El auge de la generación de imágenes y videos con IA ha creado un nuevo desafío para los creadores: navegar en un campo abarrotado de herramientas, cada una con sus propias fortalezas, peculiaridades y una “personalidad” distintiva. En lugar de simplemente elegir la marca más reconocible, los profesionales ahora seleccionan modelos de IA en función de sus capacidades específicas, reputación e incluso sensación para una tarea determinada. Esta tendencia refleja la rápida expansión de la IA generativa y la necesidad de que los creadores se adapten a una abrumadora cantidad de opciones.
El surgimiento de las “personalidades” de la IA
En los últimos años, la IA generativa ha experimentado un crecimiento vertiginoso y el año 2025 marcará un punto de inflexión para los modelos de medios creativos. Si bien los chatbots redefinieron la generación de texto, las herramientas de imágenes y videos de IA ahora están cambiando fundamentalmente la creación de contenido. A medida que el mercado madura, estas herramientas ya no son sólo funcionales: han desarrollado una reputación de sobresalir en áreas particulares, lo que lleva a los creadores a describirlas coloquialmente como si tuvieran “personalidades” únicas.
No se trata de conciencia de la IA; se trata de desempeño práctico. Cada modelo maneja tareas específicas de manera diferente y ofrece consistentemente un estilo distinto.
“Los creadores están humanizando estas herramientas. Las llaman ‘la creativa’ o ‘la detallada’ porque están construyendo relaciones reales con su IA. Ya no es sólo software”, dice Tiffany Kyazze, fundadora del AI Flow Club.
El proceso de selección ahora refleja la elección de la herramienta adecuada para un oficio tradicional, como escoger la lente de una cámara o un pincel. Así como cada instrumento ofrece una sensación y un resultado diferentes, cada modelo de IA aporta algo único a la mesa.
Los actores clave y sus rasgos
El panorama competitivo ha obligado a las empresas de IA a priorizar la calidad y la especialización. Así es como se destacan algunos modelos líderes:
- Veo 3 de Google (vídeo): Conocido por su calidad cinematográfica, movimiento natural y alta resolución.
- Flux (vídeo): Destaca en realismo, especialmente en generar rasgos humanos creíbles.
- Runway (vídeo): Ofrece control total del estudio creativo para usuarios prácticos.
- Sora (vídeo): Más adecuado para ideación, exploración y contenido viral.
- Midjourney (imagen y video): Altamente creativo, ideal para trabajos artísticos o estilizados.
- Nano banana de Google (imagen): Fuerte para mantener la coherencia de los personajes, útil para la marca y las redes sociales.
- Adobe Firefly Image Model 5 (imagen): Se centra en resultados comercialmente seguros para aplicaciones profesionales.
Incluso los chatbots exhiben comportamientos distintos. ChatGPT a menudo se describe como agradable (a veces demasiado), mientras que Claude es el favorito para la investigación y Gemini se integra perfectamente con el ecosistema de Google. Pero las preferencias estéticas de los modelos de imagen y vídeo son mucho más evidentes.
Por qué son importantes varios modelos
Los beneficios de utilizar múltiples herramientas de inteligencia artificial incluyen precisión y alcance creativo. El cineasta Dave Clark, director de Promise AI, utiliza un flujo de trabajo híbrido que integra Adobe Firefly, Veo 3.1 de Google, Ray3 de Luma y software tradicional como Photoshop y Premiere Pro.

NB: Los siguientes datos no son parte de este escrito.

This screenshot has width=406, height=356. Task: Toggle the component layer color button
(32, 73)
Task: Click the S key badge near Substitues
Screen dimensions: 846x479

“Al combinar varios modelos, se obtiene precisión y alcance creativo, casi como tener un equipo de especialistas”, explica Clark.
Kyazze enfatiza que los creadores más exitosos son “independientes de las herramientas y centrados en objetivos”, aprovechando las fortalezas de cada modelo en lugar de forzar una sola herramienta para hacer todo. Este enfoque aumenta la eficiencia y ofrece resultados superiores.
Evolución y Adaptación
Las “personalidades” del modelo de IA no son estáticas. Las actualizaciones mejoran continuamente el rendimiento, refinando sus fortalezas y debilidades. A medida que el campo evoluciona, mantenerse informado sobre estos cambios es crucial.

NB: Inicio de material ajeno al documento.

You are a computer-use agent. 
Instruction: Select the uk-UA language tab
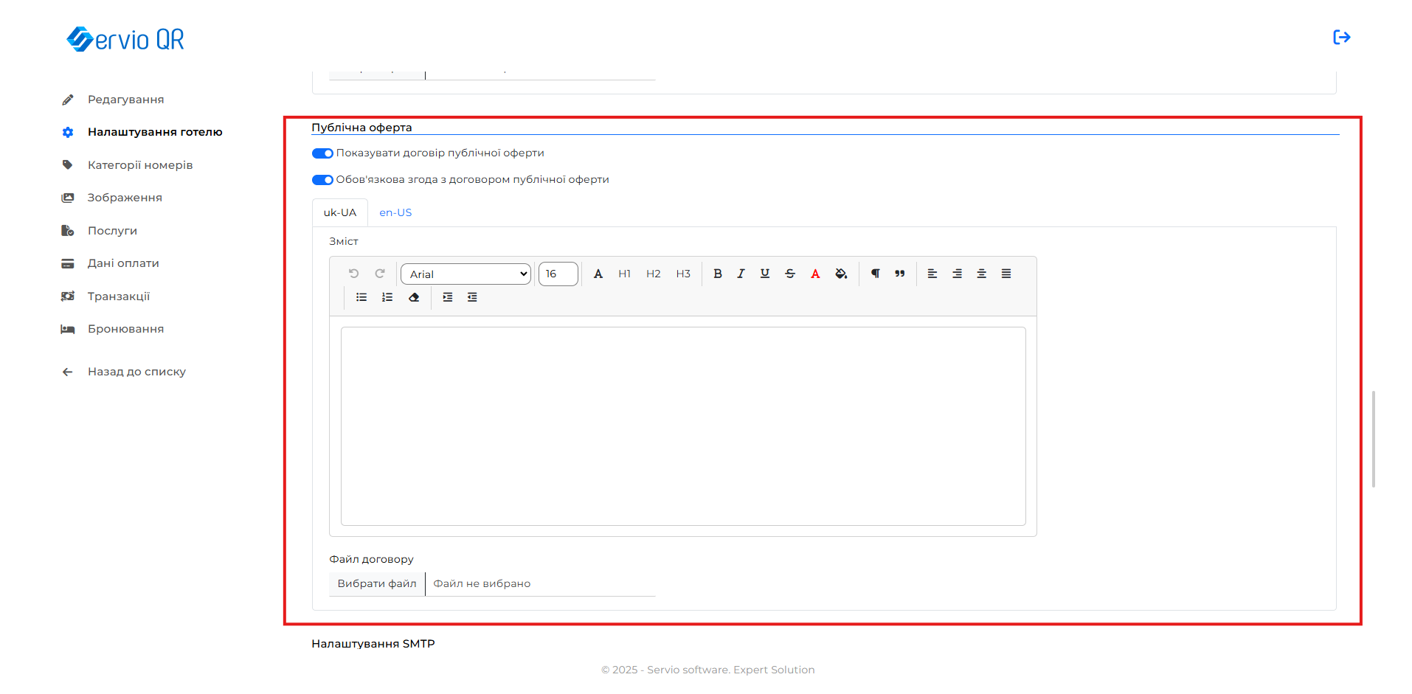click(340, 212)
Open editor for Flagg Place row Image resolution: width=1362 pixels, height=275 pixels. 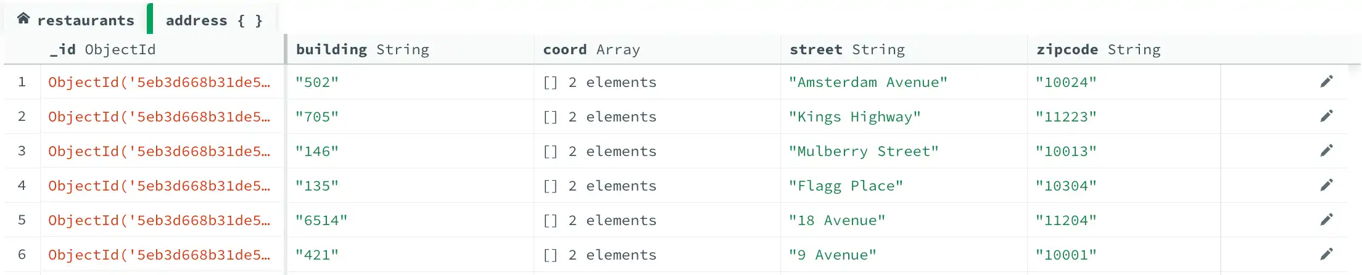tap(1326, 185)
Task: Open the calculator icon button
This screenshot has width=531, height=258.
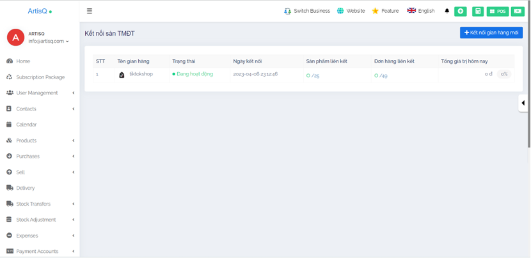Action: (478, 11)
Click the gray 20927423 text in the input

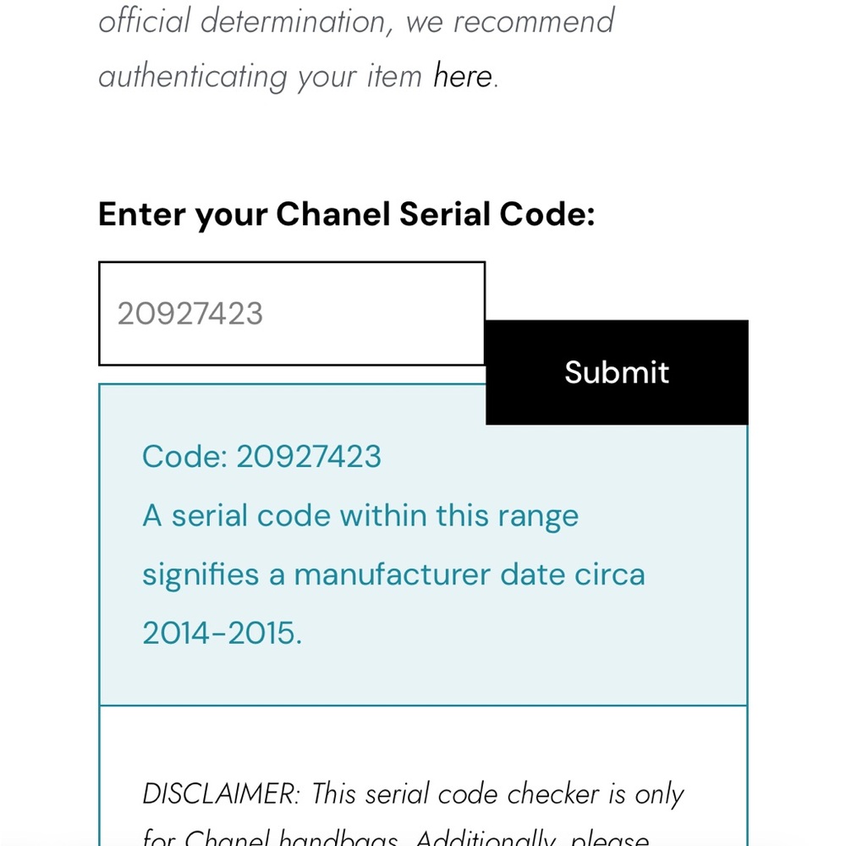coord(190,314)
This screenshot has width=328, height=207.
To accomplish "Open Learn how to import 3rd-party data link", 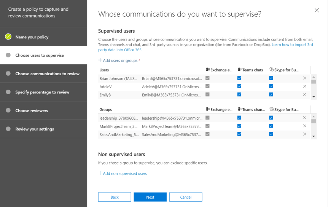I will coord(293,44).
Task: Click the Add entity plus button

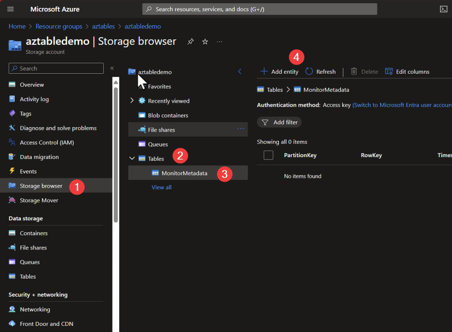Action: coord(264,72)
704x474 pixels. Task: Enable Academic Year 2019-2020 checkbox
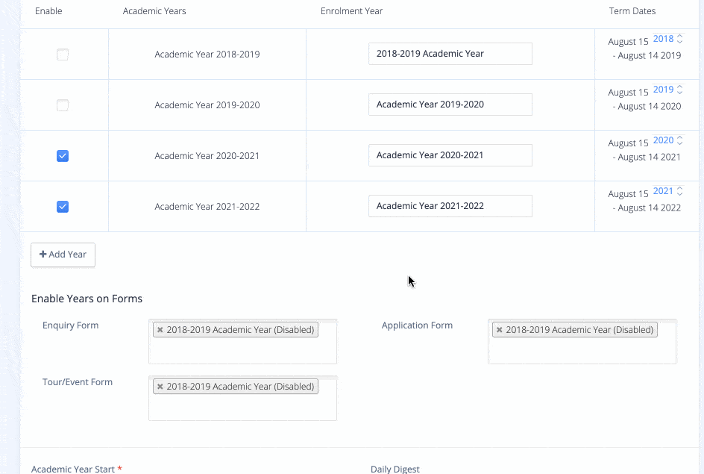click(x=63, y=105)
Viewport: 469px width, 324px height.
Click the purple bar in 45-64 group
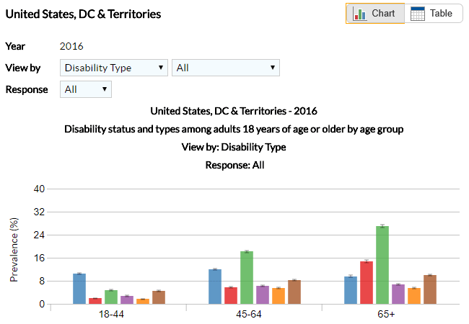pos(263,294)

La clave es reconocer que la IA sigue siendo una herramienta. En última instancia, es la visión del artista humano la que impulsa el resultado.
“La expresión humana del artista –nuestra personalidad y punto de vista creativo– es lo que realmente impulsa los resultados”, concluye Clark. “No se trata de reemplazar el proceso tradicional; se trata de ampliar lo que es posible”.